Pillole di grande giornalismo.

Da Il Centro di ieri, 11/03/2014, p. 7:

 

“Il giorno dopo la vittoria alle primarie, Luciano D’Alfonso è, se possibile, più ecumenico del solito: aperto («sono pronto ad accogliere suggerimenti»); propositivo («ecco le mie priorità»); comprensivo («mai dichiarato guerra a una persona»), il candidato del centrosinistra alla Regione parla già da governatore. Non ha ancora la lista degli assessori (aspetta chiaramente i risultati del voto, perché gli assessori, tranne uno, dovrà sceglierli per forza tra gli eletti), ma sa già cosa farà la mattina dopo il voto: «Il 26 maggio mi raccoglierò in preghiera sulla tomba di un abruzzese speciale, Emilio Mattucci, il primo presidente che ha firmato una legge di programmazione regionale».

 

Antonio De Frenza

 

PS

L’Italia è, secondo l’ultimo rapporto, 57a nella classifica mondiale sulla libertà di stampa.

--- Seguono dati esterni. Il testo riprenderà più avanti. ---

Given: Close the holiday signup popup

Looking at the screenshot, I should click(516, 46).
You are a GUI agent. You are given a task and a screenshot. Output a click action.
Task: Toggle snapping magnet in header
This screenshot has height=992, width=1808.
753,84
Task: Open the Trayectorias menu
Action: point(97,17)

Il Centro fa parte del gruppo L’Espresso di Carlo De Benedetti, imprenditore legato indissolubilmente al PD tanto da averne la presunta tessera n. 1.

D’Alfonso è stato prescritto per il reato di finanziamento illecito ai partiti; ha due procedimenti giudiziari aperti: inchiesta Mare-Monti (rinvio a giudizio) e il secondo grado del processo Housework. 

Le inchieste hanno svelato una serie di vicende che riguardano le operazioni finanziarie di D’Alfonso e dei suoi parenti (movimenti di contanti), i suoi rapporti molto stretti con Toto con i relativi viaggi pagati dall’imprenditore, la vicenda della pensione della zia ecc…

Il codice etico richiamato dal PD abruzzese (la Carta di Pisa) renderebbe D’Alfonso incandidabile.